REPONSE : Je pense que l’on en arrive à la raison de ma demande d’audition. C’est difficile pour moi car c’est une chose dont on m’a demandé de ne pas parler. J’en avais parlé au père VEILLEUX, à Monseigneur TEISSIER et à l’ambassadeur. Pour que vous compreniez, j’ai eu des liens d’amitié avec divers officiers algériens qui avaient fait leur formation à Saint-Cyr et c’est ainsi que j’ai connu une personne dont je préfère ne pas vous dire le nom car il est possible que son frère soit encore en Algérie. (…) C’était un ami. Quelques jours après les obsèques des moines, il m’a fait part d’une confidence de son frère. Son frère commandait l’une des deux escadrilles d’hélicoptères affectées à la 1ère région militaire dont le siège était à Blida. Son frère pilotait l’un des deux hélicoptères lors d’une mission dans l’Atlas blidéen, entre Blida et Medea. C’était donc une zone vidée et les hélicoptères ont vu un bivouac. Comme cette zone était vidée, ça ne pouvait être qu’un groupe armé. Ils ont donc tiré sur le bivouac. Ils se sont ensuite posés, ce qui était assez courageux car il y aurait pu y avoir des survivants. Ils ont pris des risques. Une fois posés, ils ont découvert qu’ils avaient tiré notamment sur les moines. Les corps des moines étaient criblés de balles. (…)
QUESTION : Combien de personnes y avait-il dans les deux hélicoptères ?
REPONSE : Ce sont des gros hélicoptères et je pense qu’il pouvait y avoir une dizaine d’hommes armés.
QUESTION : Avez-vous d’autres détails de la part de votre ami sur ce que lui a dit son frère ?
REPONSE : Je ne vois pas d’autre détail. En revanche, pour répondre à votre question sur la façon dont j’ai appris que nous n’avions que les têtes des moines, je précise que j’ai rencontré après les obsèques, le médecin du renfort de gendarmerie attaché à l’ambassade de France (…). Il avait beaucoup de mal à me parler car l’ambassadeur lui avait fait promettre le silence. Je lui ai demandé s’il avait vu les corps puisque mon ami m’avait dit qu’ils étaient criblés de balles, et c’est là qu’il m’a dit qu’il n’y avait que les têtes.
QUESTION : Que vous a-t-il dit sur les têtes ?
REPONSE : Il m’a dit que les têtes avaient séjourné longtemps dans la terre, que c’était épouvantable. Il ne m’a pas parlé d’impacts des balles dans les têtes.
QUESTION : Que pensez-vous des déclarations de TIGHA impliquant les services algériens dans l’enlèvement des moines ?
REPONSE : Il n’y a pas que les déclarations de TIGHA [ancien officier du renseignement algérien]. J’ai trouvé sur internet les déclarations de Habib SOUAÏDA [lieutenant algérien réfugié en France, auteur du livre La sale guerre] qui doit être un ancien de la DRS [sécurité militaire algérienne], qui allaient dans le même sens. Et puis il y a les déclarations de SAMRAOUI [ancien colonel de la sécurité militaire algérienne] sur l’infiltration du GIA par les services de sécurité.
QUESTION : En qualité d’attaché de défense, avez-vous rendu compte par écrit de ce que vous aviez appris sur la mort des moines par votre ami (***) ?
REPONSE : Oui.
QUESTION : Ce rapport a-t-il été transmis aux mêmes autorités que d’habitude ?

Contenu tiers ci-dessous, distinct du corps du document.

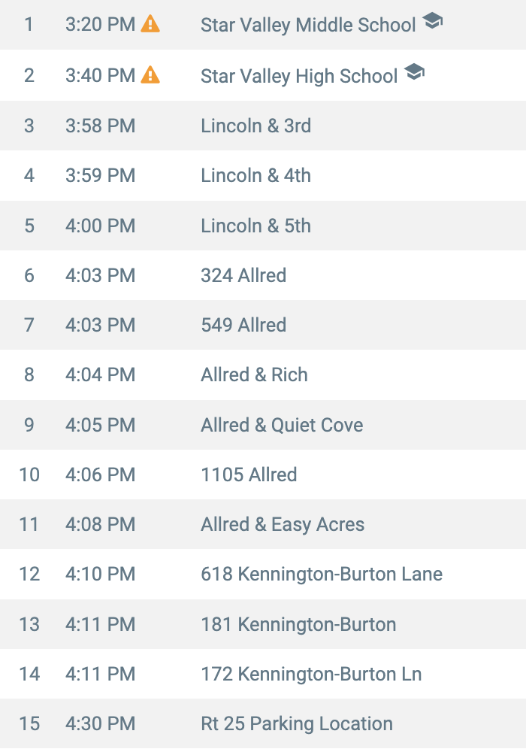Open the 324 Allred stop
The height and width of the screenshot is (755, 526).
click(x=243, y=275)
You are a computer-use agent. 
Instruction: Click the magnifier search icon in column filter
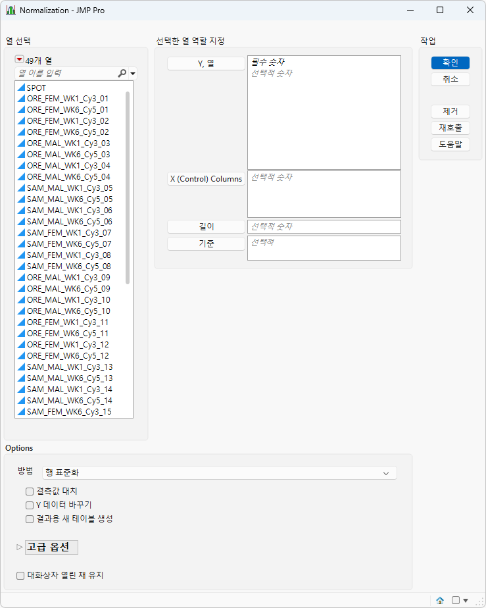point(122,73)
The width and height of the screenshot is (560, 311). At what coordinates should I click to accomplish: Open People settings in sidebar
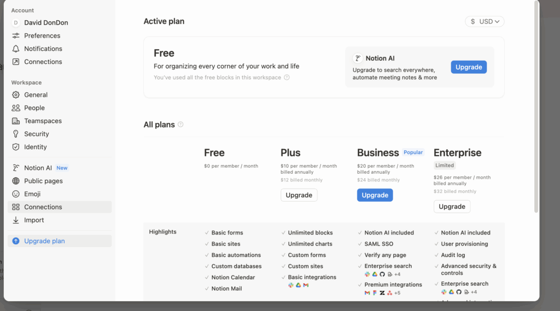[x=34, y=108]
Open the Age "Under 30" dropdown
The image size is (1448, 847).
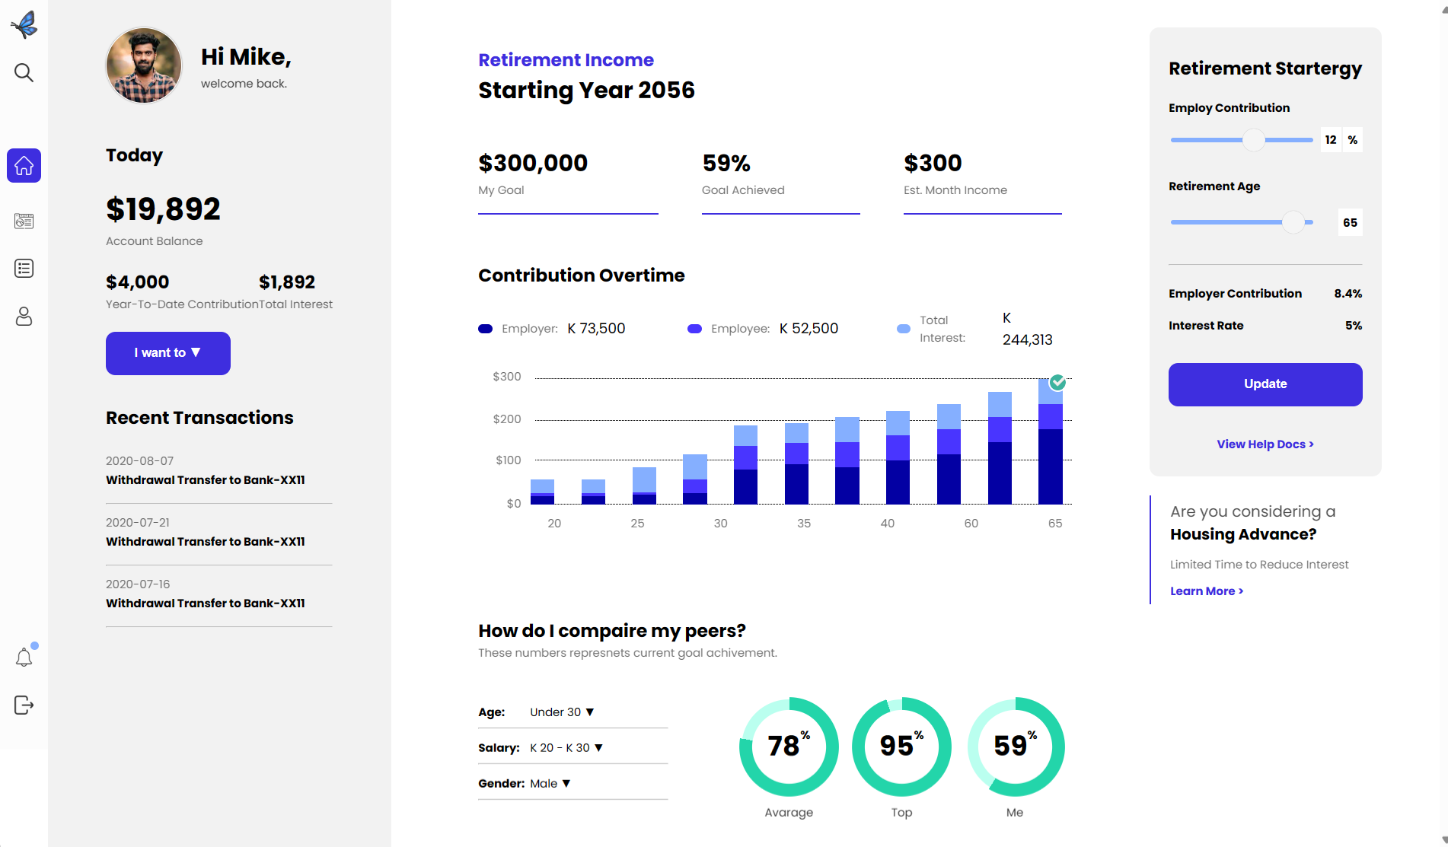(562, 712)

REPONSE : Oui. Il n’y a pas eu de suites, ils ont observé le black-out demandé par l’ambassadeur. (...) »

 

Annexe 2 : Les moines de Tibhirine morts dans une "bavure" de l'armée algérienne, selon un témoin


    PARIS, 6 juillet 2009 (AFP) - Le massacre des sept moines de Tibhirine en 1996, longtemps imputé à un groupe islamiste, est le fait d'une "bavure" de l'armée algérienne, selon le témoignage de l'ancien attaché militaire français à Alger devant le juge antiterroriste chargé de l'enquête.
   Révélé par Le Figaro, Mediapart et L'Express, ce témoignage constitue la preuve qu'il y a eu "dissimulation de la part des autorités algériennes et certainement de la part des autorités françaises" sur les circonstances de la mort de ces sept religieux français au printemps 1996, pour l'avocat des parties civiles, Me Patrick Baudouin.
   Selon ce témoin, François Buchwalter, général en retraite, les moines ont été tués dans un raid d'hélicoptères militaires alors qu'ils se trouvaient dans ce qui semblait être un bivouac de djihadistes.
   "Les hélicoptères de l'armée algérienne ont survolé le bivouac d'un groupe armé et ont tiré, s'apercevant ensuite qu'ils avaient non seulement touché des membres du groupe armé mais des moines", selon une source proche du dossier, rapportant les propos du général.
   Le témoin a affirmé au magistrat tenir ses informations d'un ancien camarade algérien de l'école militaire de Saint-Cyr dont le frère était chef d'une escadrille d'hélicoptères à Blida, à mi-chemin entre Tibhirine et Alger, et avait participé à cette "bavure".
   "Les corps des moines étaient criblés de balles", a rapporté le général Buchwalter au juge Trévidic, selon cette source.
   Les sept religieux français avaient été enlevés dans la nuit du 26 au 27 mars 1996 dans leur monastère isolé Notre Dame de l'Atlas, au sud d'Alger, ceinturé de maquis contrôlés par les groupes armés islamistes et où les tueries étaient alors fréquentes. Le Groupe islamique armé (GIA), alors dirigé par Djamel Zitouni, avait revendiqué cet enlèvement.
   Le 30 mai, l'armée algérienne affirmait avoir découvert les dépouilles des moines. Seules les têtes avaient en fait été retrouvées.
   Les corps auraient-ils été démembrés pour ne pas identifier les balles à l'origine de leur mort, s'est-on interrogé de source proche du dossier.
   Ces révélations de François Buchwalter, jugées "crédibles" par Me Baudouin, viennent à l'encontre d'autres témoignages d'officiers algériens en rupture de ban qui relevaient le rôle trouble des autorités algériennes et accusaient Alger d'avoir manipulé le groupe armé qui avait enlevé les moines.
   L'ancien attaché militaire a affirmé avoir appris la mort des moines dans le raid d'hélicoptères "quelques jours après les obsèques" et en avoir informé dans un rapport le chef d'état-major des armées français et l'ambassadeur.
   "Il n'y a pas eu de suite,
ils ont observé le ‘black-out’ demandé par l'ambassadeur", selon cette source proche du dossier, citant la déposition du général Buchwalter devant le magistrat.
   Ce témoignage est "la confirmation de ce que nous disons depuis l'origine, que c'est l'omerta qui a prévalu au nom de la raison d'Etat", a estimé Me Baudouin, par ailleurs président d'honneur de la Fédération internationale des droits de l'Homme (FIDH).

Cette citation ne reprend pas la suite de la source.